Totally Kate: Yes, I was shocked! Well you kind of knew leading… there was something… they were leading up to it and it’s like – something’s going to happen…
Kate Mulgrew: Yeah. Yeah. And also Peter Green got shot. Same time.
Totally Kate: He was nasty.
Kate Mulgrew: It’s too bad. That just didn’t work, did it?
Totally Kate: Yeah. There’s a fan group that’s sending – they want a second season to go to HBO, so they wanted to send something associated with the show to the executives. So they were sending crackers, because there was a bar in it called Firecracker…
Kate Mulgrew: That’s right.
Totally Kate: Firecracker Lounge. So they were sending crackers to HBO to get it…
Kate Mulgrew: Really? I don’t think so.
Totally Kate: No, I doubt it. That’s a very long shot.
Kate Mulgrew: Right.
Totally Kate: I have to ask you – I asked on the list for people to submit some questions.
Kate Mulgrew: Good!
Totally Kate: So Chris wanted to know ‘do you work your craft differently now than you did when you were younger, and if so, what do you do differently, and is it easier or harder, and are you fighting for more roles now that you are working on the stage again?’

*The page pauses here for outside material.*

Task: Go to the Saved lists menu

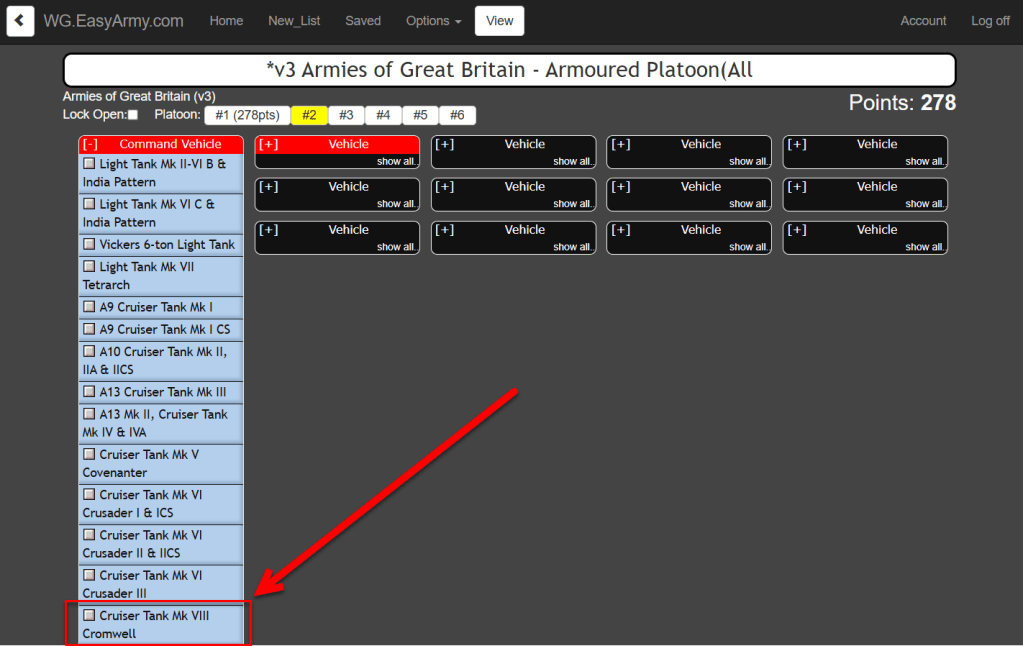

Kate Mulgrew: Let’s start with the last question, and the answer to that is yes. The fight for the roles gets harder, because I get older. Most of the roles are written for younger women. But in New York the fight is also more interesting, because it’s a small…
Totally Kate: Community.
Kate Mulgrew: A small and highly talented and highly competitive group of women. So there’s a kind of a joy to it as well. The other questions were ‘has my craft changed?’ Of course. Of course. And I would say in … in the most significant way - most of the artifice has dropped away. Anything that I used to defend myself as an actress has either quite naturally fallen away, or I’ve stripped it off. It doesn’t interest me any more. The truth interests me now. And facing fear – which we all have – and sort of just bashing it down. I want vulnerability. And I want to understand exactly what it is between two people that makes those moments electrifying on the stage. So I’m no longer interested in being celebrated, I’m interested in being believed. And that’s a great thing. But that comes with experience…

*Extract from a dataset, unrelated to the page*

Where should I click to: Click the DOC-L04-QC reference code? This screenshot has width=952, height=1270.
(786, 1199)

Totally Kate: Uh huh. More confidence…
Kate Mulgrew: Heartbreak… do you know?
Totally Kate: Yeah.
Kate Mulgrew: And what was the first part of her question?
Totally Kate: Do you do your craft differently now than when you were younger?

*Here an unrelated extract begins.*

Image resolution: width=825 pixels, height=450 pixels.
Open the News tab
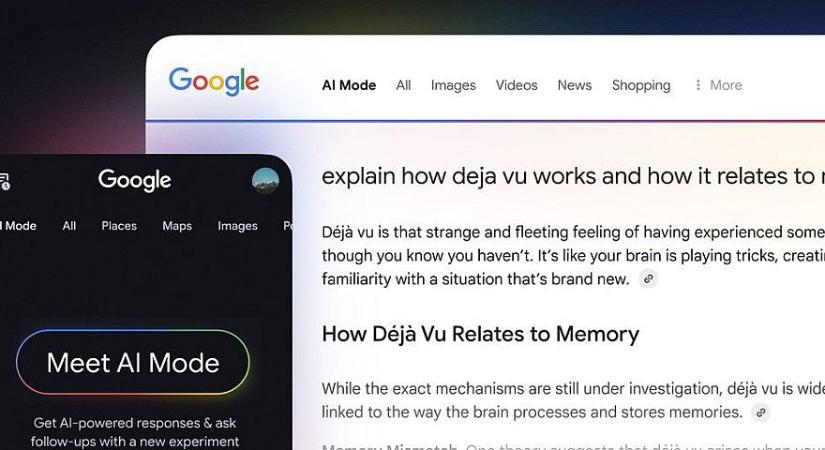tap(575, 85)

Kate Mulgrew: Yes. Yes. When you’re young, you’re thinking of the craft. Patrick Duffy once said to me, “You wear your acting like a cloak.” Which I knew was a… you know what I mean?
Totally Kate: Uh huh.
Kate Mulgrew: There were two ways of looking at that. I don’t think one wears one’s acting. You just have to ‘be’ as the actor. But I love it as much as I always have, so…
Totally Kate: Oh, I can tell that!
Kate Mulgrew: Can’t you?!
Totally Kate: I can tell that you love being in New York...
Kate Mulgrew: I love being in New York!
Totally Kate: And doing the theatre…
Kate Mulgrew: Yeah. It’s a different thing for me… it’s what I’ve always loved best, you know?
Totally Kate. Yeah.
Kate Mulgrew: I really wanted “Our Leading Lady” to go on.
Totally Kate: Oh, yeah. There’s no chance of that now?
Kate Mulgrew: No.
Totally Kate: It’s done?
Kate Mulgrew: Yeah.
Totally Kate: I loved it.
Kate Mulgrew: I’m so glad.
Totally Kate: Lisa wants to know, do ever find yourself acting like one of your characters on your own time? And have you ever found it hard to shake one of your characters?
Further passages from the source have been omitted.